Menaces sur la « libre circulation » et les « bilatérales » ?

L'Ambassadeur de l'Union Européenne à Berne, faisant écho au gouvernement suisse, prévient (il ne menace pas, il prévient...) : si les Suisses devaient accepter le 9 février l'initiative de l'UDC contre l'«immigration de masse», la Suisse devrait révoquer l'accord de libre circulation, ce qui impliquerait la résiliation de l'ensemble des accords bilatéraux. On voit mal en effet pourquoi l'UE accepterait que soit remis en cause l'un de ses principes fondamentaux par un Etat qui, sans être membre de l'Union, a plus que les membres de l'Union, profité de ces accords. Quant à l'immigration, selon une étude commanditée par le patronat helvétique, elle serait productrice d'un tiers de la croissance nationale, sans l'être d'une «immigration de masse». Et de toute façon, pour nous, la question n'est pas de l'utilité de la libre circulation pour la croissance, mais de sa légitimité en termes de droits fondamentaux : dès lors que nous la revendiquons pour nous, cette légitimité doit être incontestable pour les autres aussi. Dès lors, les inquiétudes du patronat et les avertissements de l'Union Européenne, on s'en bat les francs...

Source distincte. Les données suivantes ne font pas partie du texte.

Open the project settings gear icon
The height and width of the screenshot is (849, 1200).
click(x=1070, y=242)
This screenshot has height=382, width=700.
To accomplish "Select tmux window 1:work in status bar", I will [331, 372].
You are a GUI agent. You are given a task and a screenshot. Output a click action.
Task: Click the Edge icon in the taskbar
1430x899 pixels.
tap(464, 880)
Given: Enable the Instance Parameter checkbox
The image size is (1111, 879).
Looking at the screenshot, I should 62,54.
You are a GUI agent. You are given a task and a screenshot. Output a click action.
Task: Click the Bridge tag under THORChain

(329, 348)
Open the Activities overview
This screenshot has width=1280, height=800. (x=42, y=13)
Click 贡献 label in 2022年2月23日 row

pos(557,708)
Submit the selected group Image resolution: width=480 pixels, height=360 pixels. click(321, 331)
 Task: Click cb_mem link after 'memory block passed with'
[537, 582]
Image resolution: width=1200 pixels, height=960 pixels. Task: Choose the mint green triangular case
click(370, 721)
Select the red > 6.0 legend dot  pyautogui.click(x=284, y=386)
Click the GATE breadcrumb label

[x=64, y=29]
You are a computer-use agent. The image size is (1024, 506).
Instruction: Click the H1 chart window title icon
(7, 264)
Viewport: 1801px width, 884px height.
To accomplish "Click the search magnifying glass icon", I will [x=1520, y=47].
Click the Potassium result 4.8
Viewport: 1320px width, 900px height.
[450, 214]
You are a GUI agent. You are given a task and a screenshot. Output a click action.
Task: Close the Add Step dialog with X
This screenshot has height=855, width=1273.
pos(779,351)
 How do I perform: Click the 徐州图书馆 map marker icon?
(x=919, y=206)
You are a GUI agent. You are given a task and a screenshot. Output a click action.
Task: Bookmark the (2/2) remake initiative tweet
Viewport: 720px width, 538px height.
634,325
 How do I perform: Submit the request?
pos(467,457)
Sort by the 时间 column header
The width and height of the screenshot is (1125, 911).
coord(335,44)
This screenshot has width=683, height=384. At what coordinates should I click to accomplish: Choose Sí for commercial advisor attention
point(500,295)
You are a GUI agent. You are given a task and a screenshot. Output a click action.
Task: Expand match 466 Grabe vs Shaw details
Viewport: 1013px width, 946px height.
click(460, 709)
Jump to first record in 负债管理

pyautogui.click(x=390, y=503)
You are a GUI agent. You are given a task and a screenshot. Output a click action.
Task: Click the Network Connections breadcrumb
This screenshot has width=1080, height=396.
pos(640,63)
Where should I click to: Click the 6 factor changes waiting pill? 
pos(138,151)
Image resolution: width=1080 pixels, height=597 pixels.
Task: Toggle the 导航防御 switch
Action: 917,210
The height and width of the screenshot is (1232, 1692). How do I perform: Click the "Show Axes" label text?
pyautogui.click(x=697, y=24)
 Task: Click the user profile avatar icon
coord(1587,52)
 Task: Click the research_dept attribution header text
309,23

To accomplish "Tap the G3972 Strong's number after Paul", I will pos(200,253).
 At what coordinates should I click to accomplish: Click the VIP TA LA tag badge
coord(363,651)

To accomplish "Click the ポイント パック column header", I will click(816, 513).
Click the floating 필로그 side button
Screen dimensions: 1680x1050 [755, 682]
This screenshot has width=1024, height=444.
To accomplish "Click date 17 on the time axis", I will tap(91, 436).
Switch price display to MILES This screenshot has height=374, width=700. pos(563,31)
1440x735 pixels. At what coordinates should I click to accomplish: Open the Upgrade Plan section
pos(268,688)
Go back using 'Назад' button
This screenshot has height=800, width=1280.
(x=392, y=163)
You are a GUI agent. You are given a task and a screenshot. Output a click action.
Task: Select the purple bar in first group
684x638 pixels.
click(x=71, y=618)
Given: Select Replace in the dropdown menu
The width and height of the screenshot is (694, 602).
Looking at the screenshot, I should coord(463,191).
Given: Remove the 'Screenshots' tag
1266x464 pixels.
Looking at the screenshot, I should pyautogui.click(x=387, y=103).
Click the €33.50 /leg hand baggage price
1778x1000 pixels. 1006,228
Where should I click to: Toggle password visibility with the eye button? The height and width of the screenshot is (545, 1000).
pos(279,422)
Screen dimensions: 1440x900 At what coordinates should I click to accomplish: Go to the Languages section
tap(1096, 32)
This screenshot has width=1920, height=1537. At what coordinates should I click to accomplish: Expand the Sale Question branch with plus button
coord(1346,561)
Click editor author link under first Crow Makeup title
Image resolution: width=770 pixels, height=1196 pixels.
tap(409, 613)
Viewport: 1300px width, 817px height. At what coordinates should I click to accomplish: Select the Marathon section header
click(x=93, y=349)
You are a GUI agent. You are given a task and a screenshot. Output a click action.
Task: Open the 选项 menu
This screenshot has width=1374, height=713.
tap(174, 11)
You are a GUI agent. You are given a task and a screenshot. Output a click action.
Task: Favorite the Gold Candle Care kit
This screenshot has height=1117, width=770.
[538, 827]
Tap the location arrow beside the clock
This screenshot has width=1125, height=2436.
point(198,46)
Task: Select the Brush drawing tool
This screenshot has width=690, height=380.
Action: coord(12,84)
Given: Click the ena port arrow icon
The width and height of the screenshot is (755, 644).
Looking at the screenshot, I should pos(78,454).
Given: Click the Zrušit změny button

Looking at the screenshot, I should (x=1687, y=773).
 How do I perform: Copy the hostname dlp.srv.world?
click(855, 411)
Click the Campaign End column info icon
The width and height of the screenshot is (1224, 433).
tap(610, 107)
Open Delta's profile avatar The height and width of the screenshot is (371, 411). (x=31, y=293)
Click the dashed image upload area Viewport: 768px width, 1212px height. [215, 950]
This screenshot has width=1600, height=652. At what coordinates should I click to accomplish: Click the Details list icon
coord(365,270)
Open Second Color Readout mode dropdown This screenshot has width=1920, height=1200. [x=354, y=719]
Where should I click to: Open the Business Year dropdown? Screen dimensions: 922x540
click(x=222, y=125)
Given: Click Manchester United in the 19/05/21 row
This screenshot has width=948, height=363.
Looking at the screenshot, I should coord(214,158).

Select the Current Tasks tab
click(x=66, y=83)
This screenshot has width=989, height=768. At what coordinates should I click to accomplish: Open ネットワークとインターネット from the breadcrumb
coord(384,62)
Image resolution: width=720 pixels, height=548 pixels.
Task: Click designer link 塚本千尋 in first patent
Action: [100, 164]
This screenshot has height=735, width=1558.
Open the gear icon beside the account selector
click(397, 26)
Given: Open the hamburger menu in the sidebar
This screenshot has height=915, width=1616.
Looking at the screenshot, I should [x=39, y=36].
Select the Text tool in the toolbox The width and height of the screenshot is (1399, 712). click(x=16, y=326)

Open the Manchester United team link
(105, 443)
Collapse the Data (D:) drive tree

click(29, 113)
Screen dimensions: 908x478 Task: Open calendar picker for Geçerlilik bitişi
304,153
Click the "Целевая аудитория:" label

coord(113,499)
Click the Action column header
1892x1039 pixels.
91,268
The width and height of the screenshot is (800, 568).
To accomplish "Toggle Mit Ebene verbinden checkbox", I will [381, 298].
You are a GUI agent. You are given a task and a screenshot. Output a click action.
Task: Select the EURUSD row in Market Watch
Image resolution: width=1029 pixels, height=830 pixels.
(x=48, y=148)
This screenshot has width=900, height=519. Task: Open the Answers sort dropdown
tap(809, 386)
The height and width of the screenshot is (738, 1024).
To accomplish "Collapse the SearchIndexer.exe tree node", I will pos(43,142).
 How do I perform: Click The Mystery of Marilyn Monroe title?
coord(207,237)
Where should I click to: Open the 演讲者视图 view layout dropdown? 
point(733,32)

« Allons nous remplacer ‘Prolétaires de tous les pays unissez-vous ! par ‘Prolétaires de tous les pays expulsez-vous !  ? »

Le patronat et le Conseil fédéral sonnent le tocsin : L'initiative de l'UDC contre l'« immigration de masse » menace les accords bilatéraux passés entre la Suisse et l'Union Européenne. La libre circulation est en effet un principe fondamental de l'Union Européenne (aussi fondamental qu'il l'est en Suisse entre les cantons). Aux termes de cet accord-là, les ressortissants des Etats de l'Union Européenne peuvent librement, s'ils disposent des moyens nécessaires au financement de leur séjour, venir en Suisse et y séjourner pendant 90 jours, mais ne peuvent s'y établir (permis L ou B) que s'ils y disposent d'une place de travail.  Quant aux autres accords bilatéraux, qui, selon l'Union Européenne elle-même, seraient rendus caducs par la remise en cause de l'accord sur la « libre circulation » (les « bilatérales » en effet sont un tout) : l'accord sur les obstacles techniques au commerce prévoit la reconnaissance mutuelle des examens de conformité avant la mise sur le marché des produits industriels entre la Suisse et l'UE; l'accord sur les marchés publics détermine les critères rendant obligatoire un appel d'offre international et étend le champ d'application des règles de l'OMC aux soumissions lancées par les collectivités publiques locales et régionales et aux entreprises publiques et privées dans quelques secteurs-clefs, comme les chemins de fer et l'approvisionnement en énergie; l'accord sur les transports terrestres libéralise l'accès aux marchés des parties pour les entreprises de transport routier et ferroviaire; l'accord sur l'agriculture facilite les échanges de production agricole entre la Suisse et l'UE, en réduisant les droits de douane et en abolissant les obstacles non tarifaires; l'accord sur le transport aérien accorde aux compagnies aériennes suisses et européennes le libre accès réciproque au marché de chaque partie; l'accord sur la recherche ouvre à la Suisse les programmes-cadre de recherche et de développement technologique (PCRD) mis en oeuvre par l'UE.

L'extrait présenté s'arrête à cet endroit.